■ Given exercise:
Can you format everything from the start of the entries through the line containing "(x=74, y=487)" as a numbered list, leaving out the blank lines?

----

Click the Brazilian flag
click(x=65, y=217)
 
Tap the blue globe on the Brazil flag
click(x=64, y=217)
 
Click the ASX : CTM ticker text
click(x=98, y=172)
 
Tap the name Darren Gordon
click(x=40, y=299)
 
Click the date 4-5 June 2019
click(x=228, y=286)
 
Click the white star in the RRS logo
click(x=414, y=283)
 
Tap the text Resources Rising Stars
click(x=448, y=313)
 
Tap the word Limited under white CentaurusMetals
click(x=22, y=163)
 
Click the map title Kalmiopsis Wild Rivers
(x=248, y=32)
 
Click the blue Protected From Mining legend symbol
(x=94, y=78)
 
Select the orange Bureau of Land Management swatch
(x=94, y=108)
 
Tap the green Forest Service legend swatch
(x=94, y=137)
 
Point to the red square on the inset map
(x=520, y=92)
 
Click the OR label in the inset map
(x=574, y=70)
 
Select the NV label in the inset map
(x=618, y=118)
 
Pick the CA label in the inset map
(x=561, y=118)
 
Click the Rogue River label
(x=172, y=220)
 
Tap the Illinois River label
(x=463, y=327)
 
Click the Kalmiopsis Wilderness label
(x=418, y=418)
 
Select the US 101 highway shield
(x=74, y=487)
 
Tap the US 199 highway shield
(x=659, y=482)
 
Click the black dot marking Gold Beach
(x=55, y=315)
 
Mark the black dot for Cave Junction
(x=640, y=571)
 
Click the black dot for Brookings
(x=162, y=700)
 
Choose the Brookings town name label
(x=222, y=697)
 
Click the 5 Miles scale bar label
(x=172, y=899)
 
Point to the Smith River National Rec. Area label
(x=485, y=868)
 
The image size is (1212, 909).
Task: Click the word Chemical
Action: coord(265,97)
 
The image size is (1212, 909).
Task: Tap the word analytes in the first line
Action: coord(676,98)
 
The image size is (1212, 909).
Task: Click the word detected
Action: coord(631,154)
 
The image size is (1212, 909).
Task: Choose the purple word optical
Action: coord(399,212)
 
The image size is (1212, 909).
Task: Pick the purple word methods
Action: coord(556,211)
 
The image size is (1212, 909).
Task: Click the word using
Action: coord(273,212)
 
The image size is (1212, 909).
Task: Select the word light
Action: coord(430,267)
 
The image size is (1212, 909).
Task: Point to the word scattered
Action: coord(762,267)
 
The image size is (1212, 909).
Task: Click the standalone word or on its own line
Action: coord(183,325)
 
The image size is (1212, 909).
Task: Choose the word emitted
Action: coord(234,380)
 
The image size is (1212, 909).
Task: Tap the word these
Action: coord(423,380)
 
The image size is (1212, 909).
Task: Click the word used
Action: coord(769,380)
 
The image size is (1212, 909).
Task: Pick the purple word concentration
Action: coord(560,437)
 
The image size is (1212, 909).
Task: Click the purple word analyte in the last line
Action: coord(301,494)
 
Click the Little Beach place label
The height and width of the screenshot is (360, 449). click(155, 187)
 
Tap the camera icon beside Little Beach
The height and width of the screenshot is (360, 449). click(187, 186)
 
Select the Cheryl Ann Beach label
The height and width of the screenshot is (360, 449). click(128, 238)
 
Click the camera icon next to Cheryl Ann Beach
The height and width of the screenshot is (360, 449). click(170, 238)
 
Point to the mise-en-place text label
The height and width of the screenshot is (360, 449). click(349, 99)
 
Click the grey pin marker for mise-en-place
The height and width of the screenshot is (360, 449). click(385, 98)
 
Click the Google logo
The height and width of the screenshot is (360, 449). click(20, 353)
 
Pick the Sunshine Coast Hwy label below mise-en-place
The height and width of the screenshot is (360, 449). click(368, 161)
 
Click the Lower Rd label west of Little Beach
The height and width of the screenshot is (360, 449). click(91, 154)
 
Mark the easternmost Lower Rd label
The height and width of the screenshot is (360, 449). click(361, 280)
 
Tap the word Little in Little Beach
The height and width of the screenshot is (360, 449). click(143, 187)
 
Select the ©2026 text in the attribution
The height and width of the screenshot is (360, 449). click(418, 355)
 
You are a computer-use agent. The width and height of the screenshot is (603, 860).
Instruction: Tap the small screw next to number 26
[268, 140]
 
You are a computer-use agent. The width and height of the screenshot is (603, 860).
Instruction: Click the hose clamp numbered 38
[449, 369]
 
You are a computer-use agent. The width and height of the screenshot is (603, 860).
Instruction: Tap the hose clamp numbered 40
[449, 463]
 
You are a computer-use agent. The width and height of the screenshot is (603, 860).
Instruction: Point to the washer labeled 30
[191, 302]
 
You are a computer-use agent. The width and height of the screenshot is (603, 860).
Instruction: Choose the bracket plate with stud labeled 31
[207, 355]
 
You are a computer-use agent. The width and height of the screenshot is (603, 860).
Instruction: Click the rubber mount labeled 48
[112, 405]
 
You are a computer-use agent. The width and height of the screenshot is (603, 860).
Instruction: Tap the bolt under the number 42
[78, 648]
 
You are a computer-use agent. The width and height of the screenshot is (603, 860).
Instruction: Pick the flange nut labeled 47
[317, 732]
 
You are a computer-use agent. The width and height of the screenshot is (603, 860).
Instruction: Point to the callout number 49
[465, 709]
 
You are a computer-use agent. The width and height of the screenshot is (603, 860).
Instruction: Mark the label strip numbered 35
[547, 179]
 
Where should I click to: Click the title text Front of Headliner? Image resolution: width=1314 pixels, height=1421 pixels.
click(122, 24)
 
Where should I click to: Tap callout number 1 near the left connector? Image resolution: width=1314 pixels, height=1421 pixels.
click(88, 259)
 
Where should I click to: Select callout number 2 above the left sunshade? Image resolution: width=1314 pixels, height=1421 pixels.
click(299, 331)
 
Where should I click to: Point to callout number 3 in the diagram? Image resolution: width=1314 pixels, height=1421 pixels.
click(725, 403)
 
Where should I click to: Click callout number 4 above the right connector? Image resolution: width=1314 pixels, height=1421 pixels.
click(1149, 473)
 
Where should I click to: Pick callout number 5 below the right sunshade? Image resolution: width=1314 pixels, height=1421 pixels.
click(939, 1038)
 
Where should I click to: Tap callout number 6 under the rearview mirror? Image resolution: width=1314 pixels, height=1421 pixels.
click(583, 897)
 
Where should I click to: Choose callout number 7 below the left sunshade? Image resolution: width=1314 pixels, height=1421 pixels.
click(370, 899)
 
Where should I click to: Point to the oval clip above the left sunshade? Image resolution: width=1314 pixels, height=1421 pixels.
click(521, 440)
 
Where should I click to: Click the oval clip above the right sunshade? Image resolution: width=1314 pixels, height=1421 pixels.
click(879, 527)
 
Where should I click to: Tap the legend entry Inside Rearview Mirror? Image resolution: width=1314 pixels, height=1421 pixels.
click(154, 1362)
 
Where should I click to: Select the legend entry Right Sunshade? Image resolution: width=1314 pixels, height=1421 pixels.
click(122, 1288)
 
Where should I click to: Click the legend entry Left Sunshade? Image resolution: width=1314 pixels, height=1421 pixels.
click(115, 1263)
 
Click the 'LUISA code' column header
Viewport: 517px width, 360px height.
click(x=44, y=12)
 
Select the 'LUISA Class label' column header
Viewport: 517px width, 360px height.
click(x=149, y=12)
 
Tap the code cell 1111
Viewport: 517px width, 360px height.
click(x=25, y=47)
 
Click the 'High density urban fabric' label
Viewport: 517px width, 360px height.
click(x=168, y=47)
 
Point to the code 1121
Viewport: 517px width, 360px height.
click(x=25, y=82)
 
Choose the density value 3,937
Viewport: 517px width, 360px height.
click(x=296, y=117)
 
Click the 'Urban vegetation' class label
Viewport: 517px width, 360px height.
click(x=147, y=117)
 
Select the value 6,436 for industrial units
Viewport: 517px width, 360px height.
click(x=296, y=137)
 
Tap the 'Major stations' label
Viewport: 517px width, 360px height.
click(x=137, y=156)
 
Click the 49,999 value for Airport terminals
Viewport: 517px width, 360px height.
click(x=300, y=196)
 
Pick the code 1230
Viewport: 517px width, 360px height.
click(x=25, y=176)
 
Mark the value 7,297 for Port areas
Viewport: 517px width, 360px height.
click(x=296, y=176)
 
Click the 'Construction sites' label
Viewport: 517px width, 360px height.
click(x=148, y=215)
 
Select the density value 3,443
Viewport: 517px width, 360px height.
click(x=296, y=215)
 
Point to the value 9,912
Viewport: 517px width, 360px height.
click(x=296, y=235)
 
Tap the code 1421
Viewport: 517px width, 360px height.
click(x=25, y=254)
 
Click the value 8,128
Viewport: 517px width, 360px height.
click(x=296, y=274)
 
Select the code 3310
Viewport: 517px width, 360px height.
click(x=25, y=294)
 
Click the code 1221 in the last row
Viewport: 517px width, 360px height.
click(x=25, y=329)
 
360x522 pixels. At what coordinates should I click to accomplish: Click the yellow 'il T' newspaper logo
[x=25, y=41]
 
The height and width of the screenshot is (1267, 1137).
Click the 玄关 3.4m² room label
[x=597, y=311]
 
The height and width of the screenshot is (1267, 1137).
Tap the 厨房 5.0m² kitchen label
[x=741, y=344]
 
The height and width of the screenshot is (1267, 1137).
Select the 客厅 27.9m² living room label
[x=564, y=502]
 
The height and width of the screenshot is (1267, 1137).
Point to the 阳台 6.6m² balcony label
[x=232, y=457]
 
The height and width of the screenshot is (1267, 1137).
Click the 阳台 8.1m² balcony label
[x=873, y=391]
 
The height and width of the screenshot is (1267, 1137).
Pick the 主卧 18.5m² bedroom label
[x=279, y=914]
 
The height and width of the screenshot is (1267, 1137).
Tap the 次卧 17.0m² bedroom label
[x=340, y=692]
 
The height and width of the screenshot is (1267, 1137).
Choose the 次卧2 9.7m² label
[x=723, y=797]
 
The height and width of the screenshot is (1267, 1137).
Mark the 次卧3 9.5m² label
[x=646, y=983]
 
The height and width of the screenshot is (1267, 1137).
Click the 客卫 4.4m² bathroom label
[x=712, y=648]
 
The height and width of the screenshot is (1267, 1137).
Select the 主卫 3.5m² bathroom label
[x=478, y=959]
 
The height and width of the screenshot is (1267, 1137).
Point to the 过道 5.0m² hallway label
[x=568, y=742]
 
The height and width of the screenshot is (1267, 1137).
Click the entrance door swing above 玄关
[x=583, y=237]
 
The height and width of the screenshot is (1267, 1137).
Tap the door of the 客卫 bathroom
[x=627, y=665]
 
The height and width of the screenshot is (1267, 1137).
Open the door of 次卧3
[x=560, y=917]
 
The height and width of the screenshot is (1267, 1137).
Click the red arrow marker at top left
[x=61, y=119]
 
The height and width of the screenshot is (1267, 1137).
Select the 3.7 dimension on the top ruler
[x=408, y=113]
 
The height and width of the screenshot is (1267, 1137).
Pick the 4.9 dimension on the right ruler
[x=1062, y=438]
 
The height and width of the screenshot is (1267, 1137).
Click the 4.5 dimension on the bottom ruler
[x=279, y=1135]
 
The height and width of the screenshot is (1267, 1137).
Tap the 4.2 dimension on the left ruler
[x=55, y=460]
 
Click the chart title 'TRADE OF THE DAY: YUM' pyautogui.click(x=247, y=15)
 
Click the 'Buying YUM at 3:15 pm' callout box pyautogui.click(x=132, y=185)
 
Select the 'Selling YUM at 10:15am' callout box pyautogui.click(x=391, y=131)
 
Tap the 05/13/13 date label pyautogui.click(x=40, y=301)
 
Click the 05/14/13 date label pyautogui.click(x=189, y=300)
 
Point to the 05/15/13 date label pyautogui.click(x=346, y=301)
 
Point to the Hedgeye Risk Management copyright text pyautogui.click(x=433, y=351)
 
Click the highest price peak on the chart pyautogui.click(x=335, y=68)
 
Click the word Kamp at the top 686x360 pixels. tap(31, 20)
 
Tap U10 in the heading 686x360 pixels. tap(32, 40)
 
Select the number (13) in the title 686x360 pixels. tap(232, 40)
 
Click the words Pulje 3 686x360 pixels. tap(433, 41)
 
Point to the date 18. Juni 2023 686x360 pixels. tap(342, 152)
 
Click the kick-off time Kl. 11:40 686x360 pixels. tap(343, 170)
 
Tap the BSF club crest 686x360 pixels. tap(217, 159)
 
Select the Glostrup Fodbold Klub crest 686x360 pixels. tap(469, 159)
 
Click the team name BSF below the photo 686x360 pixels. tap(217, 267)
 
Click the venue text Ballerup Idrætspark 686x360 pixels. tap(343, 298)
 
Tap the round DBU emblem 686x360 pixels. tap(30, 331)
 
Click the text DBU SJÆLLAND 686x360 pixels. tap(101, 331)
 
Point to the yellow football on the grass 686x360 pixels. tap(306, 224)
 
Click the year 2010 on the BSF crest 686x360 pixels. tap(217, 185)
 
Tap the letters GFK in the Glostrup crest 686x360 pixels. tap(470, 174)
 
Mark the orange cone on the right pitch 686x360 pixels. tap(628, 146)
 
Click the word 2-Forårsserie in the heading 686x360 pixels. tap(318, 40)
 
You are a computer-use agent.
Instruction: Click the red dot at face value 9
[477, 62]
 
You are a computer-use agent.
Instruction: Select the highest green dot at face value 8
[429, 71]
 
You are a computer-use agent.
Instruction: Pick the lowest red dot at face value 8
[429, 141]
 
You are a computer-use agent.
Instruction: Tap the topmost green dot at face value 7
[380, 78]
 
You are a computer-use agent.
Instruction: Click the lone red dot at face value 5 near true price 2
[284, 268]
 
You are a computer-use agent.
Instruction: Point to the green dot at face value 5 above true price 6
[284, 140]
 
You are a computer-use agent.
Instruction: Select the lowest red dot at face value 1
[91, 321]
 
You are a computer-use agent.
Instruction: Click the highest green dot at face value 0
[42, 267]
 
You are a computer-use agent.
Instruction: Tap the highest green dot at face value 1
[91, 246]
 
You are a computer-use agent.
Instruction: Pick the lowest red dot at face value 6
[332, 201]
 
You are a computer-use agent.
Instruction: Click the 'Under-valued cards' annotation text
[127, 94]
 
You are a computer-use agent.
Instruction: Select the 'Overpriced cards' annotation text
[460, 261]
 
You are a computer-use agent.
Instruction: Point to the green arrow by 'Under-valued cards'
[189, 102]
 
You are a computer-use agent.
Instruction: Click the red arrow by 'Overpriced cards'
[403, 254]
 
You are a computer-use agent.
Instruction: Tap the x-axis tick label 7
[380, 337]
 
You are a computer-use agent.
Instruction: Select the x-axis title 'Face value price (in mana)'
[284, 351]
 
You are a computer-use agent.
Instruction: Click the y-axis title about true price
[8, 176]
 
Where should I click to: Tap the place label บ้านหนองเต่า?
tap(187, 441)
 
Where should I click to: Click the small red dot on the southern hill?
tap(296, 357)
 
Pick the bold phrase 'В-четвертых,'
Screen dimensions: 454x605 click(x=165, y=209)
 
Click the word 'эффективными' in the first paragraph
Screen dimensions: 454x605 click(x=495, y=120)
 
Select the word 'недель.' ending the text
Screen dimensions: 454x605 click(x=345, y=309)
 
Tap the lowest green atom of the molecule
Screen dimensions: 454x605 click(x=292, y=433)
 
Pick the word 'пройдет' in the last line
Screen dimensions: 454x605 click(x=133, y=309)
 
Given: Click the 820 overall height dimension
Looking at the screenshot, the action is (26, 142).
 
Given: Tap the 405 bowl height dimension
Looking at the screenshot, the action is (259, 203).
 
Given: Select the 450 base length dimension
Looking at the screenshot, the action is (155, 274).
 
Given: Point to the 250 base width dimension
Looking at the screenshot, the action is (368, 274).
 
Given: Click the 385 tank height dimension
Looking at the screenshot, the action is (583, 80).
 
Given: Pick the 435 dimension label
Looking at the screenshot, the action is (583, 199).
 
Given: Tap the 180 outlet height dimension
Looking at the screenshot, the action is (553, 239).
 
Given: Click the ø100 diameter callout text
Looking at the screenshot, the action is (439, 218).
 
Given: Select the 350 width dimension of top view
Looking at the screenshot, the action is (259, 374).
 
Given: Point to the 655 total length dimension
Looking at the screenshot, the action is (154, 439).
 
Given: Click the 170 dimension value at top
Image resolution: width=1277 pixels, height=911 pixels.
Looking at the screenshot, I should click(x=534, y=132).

----

■ Response to this exercise:
1. Click the Brazilian flag
2. click(x=65, y=217)
3. Tap the blue globe on the Brazil flag
4. click(x=64, y=217)
5. Click the ASX : CTM ticker text
6. click(x=98, y=172)
7. Tap the name Darren Gordon
8. click(x=40, y=299)
9. Click the date 4-5 June 2019
10. click(x=228, y=286)
11. Click the white star in the RRS logo
12. click(x=414, y=283)
13. Tap the text Resources Rising Stars
14. click(x=448, y=313)
15. Tap the word Limited under white CentaurusMetals
16. click(x=22, y=163)
17. Click the map title Kalmiopsis Wild Rivers
18. (x=248, y=32)
19. Click the blue Protected From Mining legend symbol
20. (x=94, y=78)
21. Select the orange Bureau of Land Management swatch
22. (x=94, y=108)
23. Tap the green Forest Service legend swatch
24. (x=94, y=137)
25. Point to the red square on the inset map
26. (x=520, y=92)
27. Click the OR label in the inset map
28. (x=574, y=70)
29. Select the NV label in the inset map
30. (x=618, y=118)
31. Pick the CA label in the inset map
32. (x=561, y=118)
33. Click the Rogue River label
34. (x=172, y=220)
35. Tap the Illinois River label
36. (x=463, y=327)
37. Click the Kalmiopsis Wilderness label
38. (x=418, y=418)
39. Select the US 101 highway shield
40. (x=74, y=487)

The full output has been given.